■ TASK DESCRIPTION: An exact copy of all the data is needed, with every picture left out.

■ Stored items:
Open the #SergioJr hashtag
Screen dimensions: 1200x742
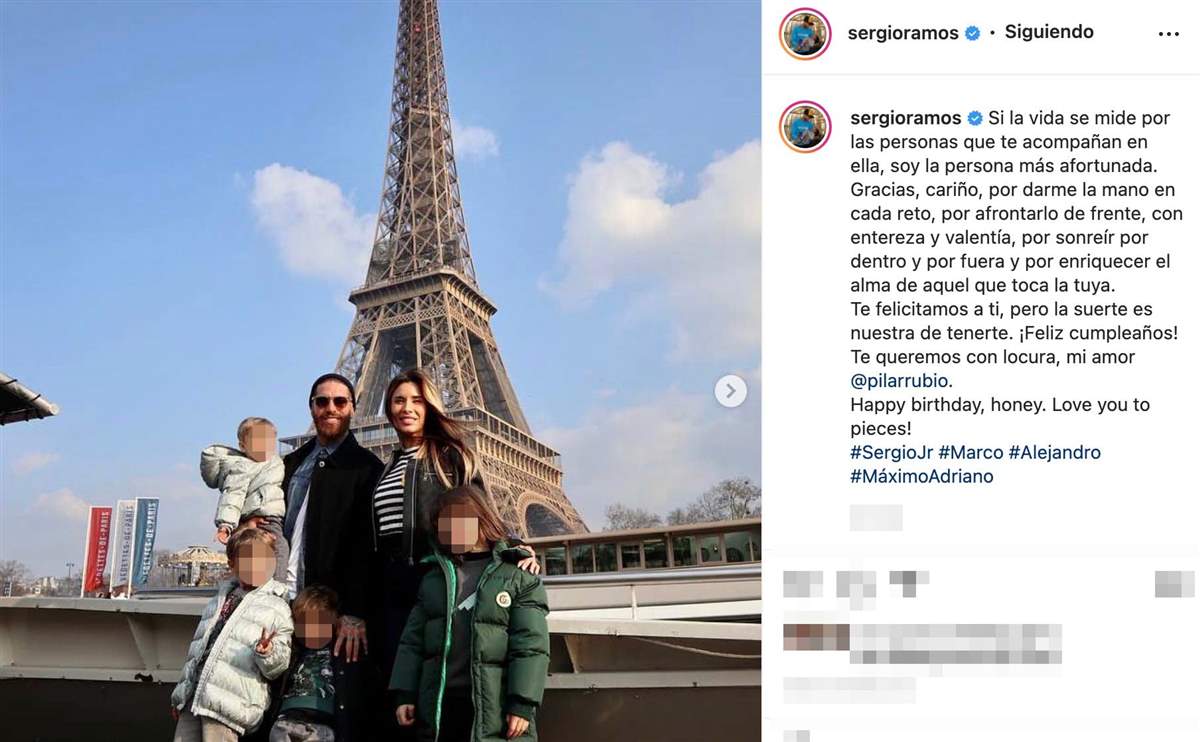click(x=891, y=453)
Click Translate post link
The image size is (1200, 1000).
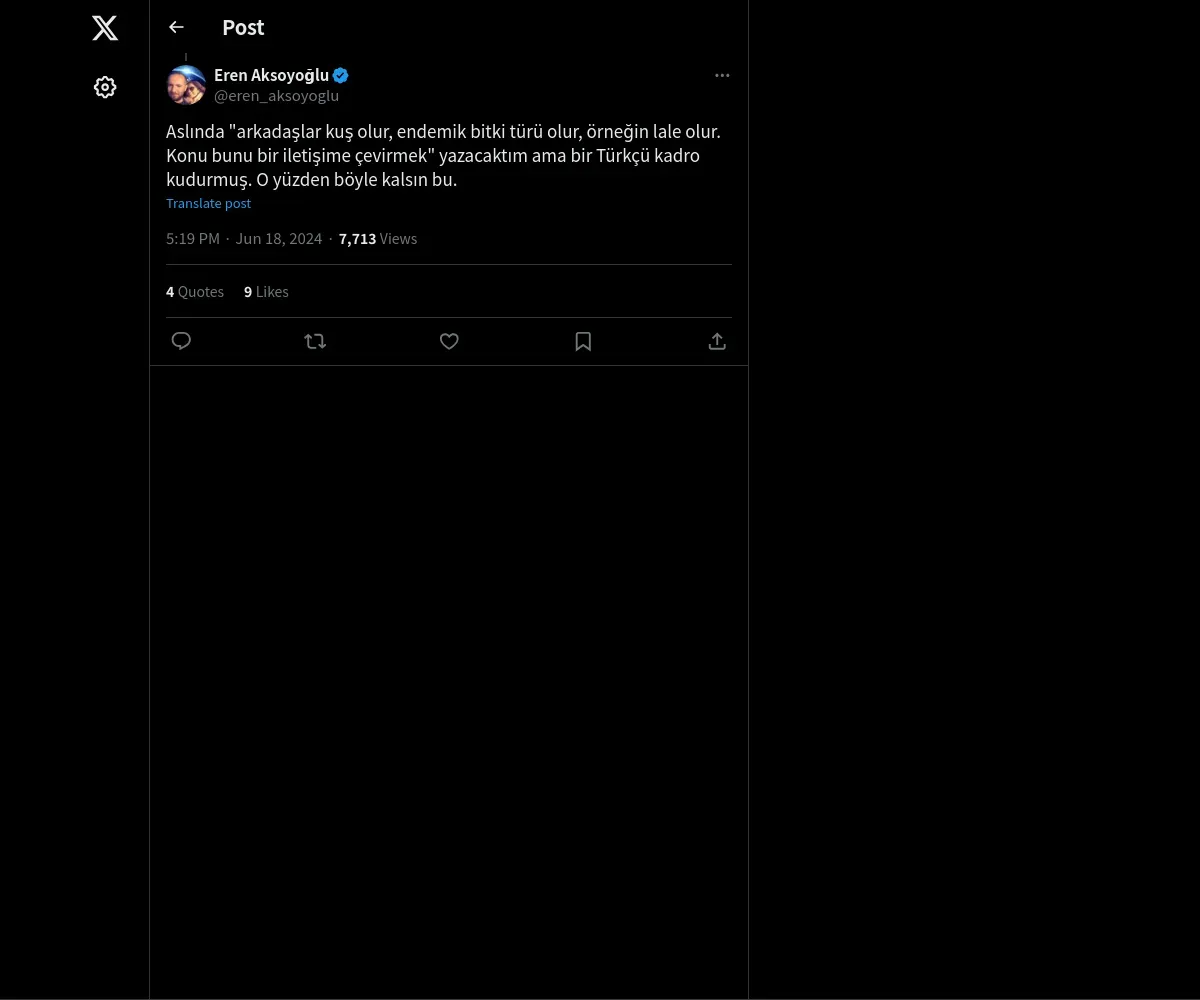208,203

■ RESULT BELOW:
Open the #SergioJr hashtag
Screen dimensions: 1200x742
click(x=891, y=453)
Click Translate post link
The image size is (1200, 1000).
208,203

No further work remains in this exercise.